(Beginning of RECORDS FOR PROCESSING)
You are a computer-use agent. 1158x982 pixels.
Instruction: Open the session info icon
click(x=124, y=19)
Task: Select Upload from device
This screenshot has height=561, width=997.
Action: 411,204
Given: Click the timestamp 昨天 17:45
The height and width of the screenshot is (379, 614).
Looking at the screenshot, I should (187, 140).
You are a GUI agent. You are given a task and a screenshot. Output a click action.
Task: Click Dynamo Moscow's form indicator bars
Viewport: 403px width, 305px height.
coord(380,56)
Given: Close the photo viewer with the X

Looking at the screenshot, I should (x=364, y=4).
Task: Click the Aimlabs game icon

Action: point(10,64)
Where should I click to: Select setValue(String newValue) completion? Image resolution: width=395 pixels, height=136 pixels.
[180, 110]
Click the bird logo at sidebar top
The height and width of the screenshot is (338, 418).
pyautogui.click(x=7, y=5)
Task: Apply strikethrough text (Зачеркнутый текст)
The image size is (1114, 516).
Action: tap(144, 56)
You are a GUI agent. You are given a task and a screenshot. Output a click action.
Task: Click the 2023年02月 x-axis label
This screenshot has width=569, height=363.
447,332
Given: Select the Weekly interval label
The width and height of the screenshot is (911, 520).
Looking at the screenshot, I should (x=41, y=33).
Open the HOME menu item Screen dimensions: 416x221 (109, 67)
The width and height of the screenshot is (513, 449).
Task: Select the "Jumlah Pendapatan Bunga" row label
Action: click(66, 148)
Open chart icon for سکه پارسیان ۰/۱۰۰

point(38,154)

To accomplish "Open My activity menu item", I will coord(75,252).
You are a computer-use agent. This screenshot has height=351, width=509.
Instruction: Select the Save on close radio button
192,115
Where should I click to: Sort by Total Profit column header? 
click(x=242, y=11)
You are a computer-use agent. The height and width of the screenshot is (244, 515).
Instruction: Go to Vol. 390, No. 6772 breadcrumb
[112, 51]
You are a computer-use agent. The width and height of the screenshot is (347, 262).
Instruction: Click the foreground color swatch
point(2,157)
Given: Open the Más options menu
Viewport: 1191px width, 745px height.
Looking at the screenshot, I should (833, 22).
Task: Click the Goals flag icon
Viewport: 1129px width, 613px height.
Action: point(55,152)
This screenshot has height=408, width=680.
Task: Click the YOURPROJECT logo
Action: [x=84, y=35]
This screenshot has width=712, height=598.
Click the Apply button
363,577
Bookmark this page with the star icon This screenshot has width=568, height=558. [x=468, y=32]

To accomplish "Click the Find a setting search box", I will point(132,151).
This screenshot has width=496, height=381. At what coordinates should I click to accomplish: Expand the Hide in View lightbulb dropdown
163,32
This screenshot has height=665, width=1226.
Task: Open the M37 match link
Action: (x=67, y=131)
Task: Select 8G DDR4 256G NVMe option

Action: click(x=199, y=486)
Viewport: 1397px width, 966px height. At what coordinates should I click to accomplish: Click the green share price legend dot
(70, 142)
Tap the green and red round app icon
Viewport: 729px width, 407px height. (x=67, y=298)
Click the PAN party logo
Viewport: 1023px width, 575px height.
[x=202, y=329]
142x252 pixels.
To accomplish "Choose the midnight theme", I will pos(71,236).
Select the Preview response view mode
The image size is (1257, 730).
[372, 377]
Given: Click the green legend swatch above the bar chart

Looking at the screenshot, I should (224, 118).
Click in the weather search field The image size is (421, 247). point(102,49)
(End of RECORDS FOR PROCESSING)
## WORK INSTRUCTION
Restate the whole listing exactly, leaving out nothing.

## EXPECTED OUTPUT
You are a computer-use agent. 1158x982 pixels.
Instruction: Open the session info icon
click(x=124, y=19)
Task: Select Upload from device
This screenshot has height=561, width=997.
Action: 411,204
Given: Click the timestamp 昨天 17:45
The height and width of the screenshot is (379, 614).
Looking at the screenshot, I should (187, 140).
You are a GUI agent. You are given a task and a screenshot. Output a click action.
Task: Click Dynamo Moscow's form indicator bars
Viewport: 403px width, 305px height.
coord(380,56)
Given: Close the photo viewer with the X

Looking at the screenshot, I should (x=364, y=4).
Task: Click the Aimlabs game icon

Action: point(10,64)
Where should I click to: Select setValue(String newValue) completion? Image resolution: width=395 pixels, height=136 pixels.
[180, 110]
Click the bird logo at sidebar top
The height and width of the screenshot is (338, 418).
pyautogui.click(x=7, y=5)
Task: Apply strikethrough text (Зачеркнутый текст)
The image size is (1114, 516).
Action: tap(144, 56)
You are a GUI agent. You are given a task and a screenshot. Output a click action.
Task: Click the 2023年02月 x-axis label
This screenshot has width=569, height=363.
447,332
Given: Select the Weekly interval label
The width and height of the screenshot is (911, 520).
Looking at the screenshot, I should (x=41, y=33).
Open the HOME menu item Screen dimensions: 416x221 (109, 67)
The width and height of the screenshot is (513, 449).
Task: Select the "Jumlah Pendapatan Bunga" row label
Action: click(66, 148)
Open chart icon for سکه پارسیان ۰/۱۰۰

point(38,154)

To accomplish "Open My activity menu item", I will coord(75,252).
You are a computer-use agent. This screenshot has height=351, width=509.
Instruction: Select the Save on close radio button
192,115
Where should I click to: Sort by Total Profit column header? 
click(x=242, y=11)
You are a computer-use agent. The height and width of the screenshot is (244, 515).
Instruction: Go to Vol. 390, No. 6772 breadcrumb
[112, 51]
You are a computer-use agent. The width and height of the screenshot is (347, 262).
Instruction: Click the foreground color swatch
point(2,157)
Given: Open the Más options menu
Viewport: 1191px width, 745px height.
Looking at the screenshot, I should (833, 22).
Task: Click the Goals flag icon
Viewport: 1129px width, 613px height.
Action: point(55,152)
This screenshot has height=408, width=680.
Task: Click the YOURPROJECT logo
Action: [x=84, y=35]
This screenshot has width=712, height=598.
Click the Apply button
363,577
Bookmark this page with the star icon This screenshot has width=568, height=558. [x=468, y=32]

To accomplish "Click the Find a setting search box", I will point(132,151).
This screenshot has width=496, height=381. At what coordinates should I click to accomplish: Expand the Hide in View lightbulb dropdown
163,32
This screenshot has height=665, width=1226.
Task: Open the M37 match link
Action: (x=67, y=131)
Task: Select 8G DDR4 256G NVMe option

Action: click(x=199, y=486)
Viewport: 1397px width, 966px height. At what coordinates should I click to accomplish: Click the green share price legend dot
(70, 142)
Tap the green and red round app icon
Viewport: 729px width, 407px height. (x=67, y=298)
Click the PAN party logo
Viewport: 1023px width, 575px height.
[x=202, y=329]
142x252 pixels.
To accomplish "Choose the midnight theme", I will pos(71,236).
Select the Preview response view mode
The image size is (1257, 730).
[372, 377]
Given: Click the green legend swatch above the bar chart

Looking at the screenshot, I should (224, 118).
Click in the weather search field The image size is (421, 247). point(102,49)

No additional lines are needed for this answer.